Westcott's Tarot essay 1922

roppo

"Playing Cards and the Tarots in Divination" by Dr William Wynn Westcott. From The Transactions of Metropolitan College, S.R.I.A. (1922).

http://grimoire.blog.ocn.ne.jp/doll/files/westcott1922tarot.pdf

I found this really interesting so I made it into PDF for sharing. There are sublte sarcastic references to RWS and MacGregor Mathers (so I suppose). I believe this was the last thing Dr Westcott wrote about Tarot.
 

rachelcat

Thank you for posting. I printed it for reading later!
 

graspee

It's kind of you to put this up for sharing but it doesn't really say a whole lot. It basically spends a long time talking about possible history of the tarot, then goes on to meaning of the cards and divination, which is extremely limited, giving LWB size meanings for the major arcana, then outlining the OOTK method of divination but steadfastly refusing to tell us the Hebrew letter attributions of the cards, astrological attributions of the cards, and how many times to count in the counting of the cards in OOTK (because of vows of secrecy) .

Basically it's an article for people who wondered what tarot was, rather than people seeking a method of working with the cards.

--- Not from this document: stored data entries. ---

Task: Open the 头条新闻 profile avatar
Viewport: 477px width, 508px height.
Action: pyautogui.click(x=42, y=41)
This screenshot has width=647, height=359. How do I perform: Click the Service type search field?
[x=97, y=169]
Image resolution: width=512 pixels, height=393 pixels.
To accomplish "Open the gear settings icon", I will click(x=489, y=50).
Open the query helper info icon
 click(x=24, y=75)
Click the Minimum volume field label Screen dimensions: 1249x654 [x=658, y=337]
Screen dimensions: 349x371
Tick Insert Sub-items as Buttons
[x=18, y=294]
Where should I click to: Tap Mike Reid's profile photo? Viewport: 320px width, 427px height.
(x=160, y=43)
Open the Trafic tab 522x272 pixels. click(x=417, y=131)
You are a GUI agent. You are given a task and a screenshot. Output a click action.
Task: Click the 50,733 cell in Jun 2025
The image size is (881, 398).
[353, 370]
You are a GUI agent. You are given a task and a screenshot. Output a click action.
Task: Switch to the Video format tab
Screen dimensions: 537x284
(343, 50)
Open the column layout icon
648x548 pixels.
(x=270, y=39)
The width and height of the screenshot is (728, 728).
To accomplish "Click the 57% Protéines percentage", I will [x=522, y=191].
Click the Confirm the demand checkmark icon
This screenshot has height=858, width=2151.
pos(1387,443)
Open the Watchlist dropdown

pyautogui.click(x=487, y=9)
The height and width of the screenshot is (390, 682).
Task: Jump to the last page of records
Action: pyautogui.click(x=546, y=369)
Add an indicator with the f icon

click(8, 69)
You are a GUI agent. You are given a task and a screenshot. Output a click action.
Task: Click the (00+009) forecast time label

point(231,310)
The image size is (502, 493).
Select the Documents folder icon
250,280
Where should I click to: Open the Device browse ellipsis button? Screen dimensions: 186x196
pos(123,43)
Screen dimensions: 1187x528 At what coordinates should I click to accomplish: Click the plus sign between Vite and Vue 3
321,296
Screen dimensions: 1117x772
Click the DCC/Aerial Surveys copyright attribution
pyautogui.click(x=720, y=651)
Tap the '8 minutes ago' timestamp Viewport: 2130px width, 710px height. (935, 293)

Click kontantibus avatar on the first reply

edit: I'm sorry. I just re-read this post and although I put in a disclaimer, I was pretty negative about the content of the file. I'm sorry. I should have kept my cakehole shut on this occasion.
 

t.town.troy

Thank you for your generosity Roppo, it is much appreciated.
 

ravenest

graspee said:
but steadfastly refusing to tell us the Hebrew letter attributions of the cards, astrological attributions of the cards,

Of course thats a BIIIIIIIIIIG secret! (Well used to be ... )
 

roppo

Admittedly the content of the article is rather poor judging from the esoteric viewpoint, but I'm really interested in it because of its being poor. Westcott wrote the article for the members of Societas Rosicruciana in Anglia, not for the general readership. Nevertheless what he did was the elementary introduction to the cartomancy and the Tarot. Once I read a post from a reader in the correspondence pages of The Occult Review (1919) in which the poster deplored that the Tarot was not well-known, even in Theosophical cirles. It seems Tarot had not been a big topic among the general occult fans till late 1960s.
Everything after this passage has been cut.